▸ **WHAT TO DO**:
Extract each line of the data below exactly as written.
──────── EXERCISE INPUT ────────
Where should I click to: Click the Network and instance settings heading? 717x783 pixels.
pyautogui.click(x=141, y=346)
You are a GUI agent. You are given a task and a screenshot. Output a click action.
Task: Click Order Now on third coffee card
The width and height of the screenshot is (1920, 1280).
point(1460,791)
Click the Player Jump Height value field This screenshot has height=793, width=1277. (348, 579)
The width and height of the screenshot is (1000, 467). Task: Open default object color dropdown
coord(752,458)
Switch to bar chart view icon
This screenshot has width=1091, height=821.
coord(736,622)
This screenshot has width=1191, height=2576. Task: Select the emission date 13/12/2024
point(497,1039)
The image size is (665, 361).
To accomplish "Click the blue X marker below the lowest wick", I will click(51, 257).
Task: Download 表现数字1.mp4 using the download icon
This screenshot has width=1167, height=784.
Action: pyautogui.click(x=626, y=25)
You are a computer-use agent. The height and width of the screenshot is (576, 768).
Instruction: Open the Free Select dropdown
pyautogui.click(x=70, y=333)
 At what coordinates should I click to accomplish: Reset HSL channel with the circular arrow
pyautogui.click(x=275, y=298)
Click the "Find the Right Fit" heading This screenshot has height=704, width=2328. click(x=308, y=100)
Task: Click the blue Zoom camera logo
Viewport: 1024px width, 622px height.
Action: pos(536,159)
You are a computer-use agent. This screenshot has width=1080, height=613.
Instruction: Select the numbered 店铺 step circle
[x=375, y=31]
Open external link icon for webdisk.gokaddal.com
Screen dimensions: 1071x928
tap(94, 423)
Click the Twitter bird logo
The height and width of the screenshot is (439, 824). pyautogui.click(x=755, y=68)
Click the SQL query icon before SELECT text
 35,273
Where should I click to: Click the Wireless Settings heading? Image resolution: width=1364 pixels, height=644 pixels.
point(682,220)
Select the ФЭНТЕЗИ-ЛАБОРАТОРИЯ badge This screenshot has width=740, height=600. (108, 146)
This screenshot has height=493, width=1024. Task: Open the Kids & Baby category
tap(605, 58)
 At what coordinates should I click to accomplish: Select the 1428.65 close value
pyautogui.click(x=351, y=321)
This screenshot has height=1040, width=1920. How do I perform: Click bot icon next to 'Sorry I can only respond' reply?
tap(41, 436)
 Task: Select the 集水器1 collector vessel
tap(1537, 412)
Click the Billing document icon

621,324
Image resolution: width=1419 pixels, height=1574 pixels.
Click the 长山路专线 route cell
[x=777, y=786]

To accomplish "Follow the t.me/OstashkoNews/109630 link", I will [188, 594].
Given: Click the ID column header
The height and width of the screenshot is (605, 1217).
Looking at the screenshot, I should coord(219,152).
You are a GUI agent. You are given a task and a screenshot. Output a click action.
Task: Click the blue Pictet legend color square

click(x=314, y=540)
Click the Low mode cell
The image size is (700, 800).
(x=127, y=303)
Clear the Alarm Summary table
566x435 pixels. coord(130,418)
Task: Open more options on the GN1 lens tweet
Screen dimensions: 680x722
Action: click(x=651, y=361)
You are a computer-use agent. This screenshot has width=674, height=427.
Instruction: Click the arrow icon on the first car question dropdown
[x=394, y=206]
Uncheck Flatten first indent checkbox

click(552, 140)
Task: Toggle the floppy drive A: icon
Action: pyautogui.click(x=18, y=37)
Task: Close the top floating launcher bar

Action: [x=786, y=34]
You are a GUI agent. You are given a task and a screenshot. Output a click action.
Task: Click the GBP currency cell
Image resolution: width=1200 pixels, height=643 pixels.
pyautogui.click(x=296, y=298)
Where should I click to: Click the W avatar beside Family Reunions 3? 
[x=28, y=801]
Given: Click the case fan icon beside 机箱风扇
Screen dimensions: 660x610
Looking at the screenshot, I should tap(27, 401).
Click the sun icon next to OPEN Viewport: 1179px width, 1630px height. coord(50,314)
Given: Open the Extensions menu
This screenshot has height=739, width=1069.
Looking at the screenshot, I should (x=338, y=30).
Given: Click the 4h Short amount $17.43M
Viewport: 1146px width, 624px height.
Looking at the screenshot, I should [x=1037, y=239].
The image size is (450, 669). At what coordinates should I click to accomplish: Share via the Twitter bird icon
────────
▸ **RESULT**:
Where should I click to: Click the Network and instance settings heading? 717x783 pixels.
pyautogui.click(x=141, y=346)
You are a GUI agent. You are given a task and a screenshot. Output a click action.
Task: Click Order Now on third coffee card
The width and height of the screenshot is (1920, 1280).
point(1460,791)
Click the Player Jump Height value field This screenshot has height=793, width=1277. (348, 579)
The width and height of the screenshot is (1000, 467). Task: Open default object color dropdown
coord(752,458)
Switch to bar chart view icon
This screenshot has width=1091, height=821.
coord(736,622)
This screenshot has width=1191, height=2576. Task: Select the emission date 13/12/2024
point(497,1039)
The image size is (665, 361).
To accomplish "Click the blue X marker below the lowest wick", I will click(51, 257).
Task: Download 表现数字1.mp4 using the download icon
This screenshot has width=1167, height=784.
Action: pyautogui.click(x=626, y=25)
You are a computer-use agent. The height and width of the screenshot is (576, 768).
Instruction: Open the Free Select dropdown
pyautogui.click(x=70, y=333)
 At what coordinates should I click to accomplish: Reset HSL channel with the circular arrow
pyautogui.click(x=275, y=298)
Click the "Find the Right Fit" heading This screenshot has height=704, width=2328. click(x=308, y=100)
Task: Click the blue Zoom camera logo
Viewport: 1024px width, 622px height.
Action: pos(536,159)
You are a computer-use agent. This screenshot has width=1080, height=613.
Instruction: Select the numbered 店铺 step circle
[x=375, y=31]
Open external link icon for webdisk.gokaddal.com
Screen dimensions: 1071x928
tap(94, 423)
Click the Twitter bird logo
The height and width of the screenshot is (439, 824). pyautogui.click(x=755, y=68)
Click the SQL query icon before SELECT text
 35,273
Where should I click to: Click the Wireless Settings heading? Image resolution: width=1364 pixels, height=644 pixels.
point(682,220)
Select the ФЭНТЕЗИ-ЛАБОРАТОРИЯ badge This screenshot has width=740, height=600. (108, 146)
This screenshot has height=493, width=1024. Task: Open the Kids & Baby category
tap(605, 58)
 At what coordinates should I click to accomplish: Select the 1428.65 close value
pyautogui.click(x=351, y=321)
This screenshot has height=1040, width=1920. How do I perform: Click bot icon next to 'Sorry I can only respond' reply?
tap(41, 436)
 Task: Select the 集水器1 collector vessel
tap(1537, 412)
Click the Billing document icon

621,324
Image resolution: width=1419 pixels, height=1574 pixels.
Click the 长山路专线 route cell
[x=777, y=786]

To accomplish "Follow the t.me/OstashkoNews/109630 link", I will [188, 594].
Given: Click the ID column header
The height and width of the screenshot is (605, 1217).
Looking at the screenshot, I should coord(219,152).
You are a GUI agent. You are given a task and a screenshot. Output a click action.
Task: Click the blue Pictet legend color square

click(x=314, y=540)
Click the Low mode cell
The image size is (700, 800).
(x=127, y=303)
Clear the Alarm Summary table
566x435 pixels. coord(130,418)
Task: Open more options on the GN1 lens tweet
Screen dimensions: 680x722
Action: click(x=651, y=361)
You are a computer-use agent. This screenshot has width=674, height=427.
Instruction: Click the arrow icon on the first car question dropdown
[x=394, y=206]
Uncheck Flatten first indent checkbox

click(552, 140)
Task: Toggle the floppy drive A: icon
Action: pyautogui.click(x=18, y=37)
Task: Close the top floating launcher bar

Action: [x=786, y=34]
You are a GUI agent. You are given a task and a screenshot. Output a click action.
Task: Click the GBP currency cell
Image resolution: width=1200 pixels, height=643 pixels.
pyautogui.click(x=296, y=298)
Where should I click to: Click the W avatar beside Family Reunions 3? 
[x=28, y=801]
Given: Click the case fan icon beside 机箱风扇
Screen dimensions: 660x610
Looking at the screenshot, I should tap(27, 401).
Click the sun icon next to OPEN Viewport: 1179px width, 1630px height. coord(50,314)
Given: Open the Extensions menu
This screenshot has height=739, width=1069.
Looking at the screenshot, I should (x=338, y=30).
Given: Click the 4h Short amount $17.43M
Viewport: 1146px width, 624px height.
Looking at the screenshot, I should [x=1037, y=239].
The image size is (450, 669). At what coordinates should I click to accomplish: Share via the Twitter bird icon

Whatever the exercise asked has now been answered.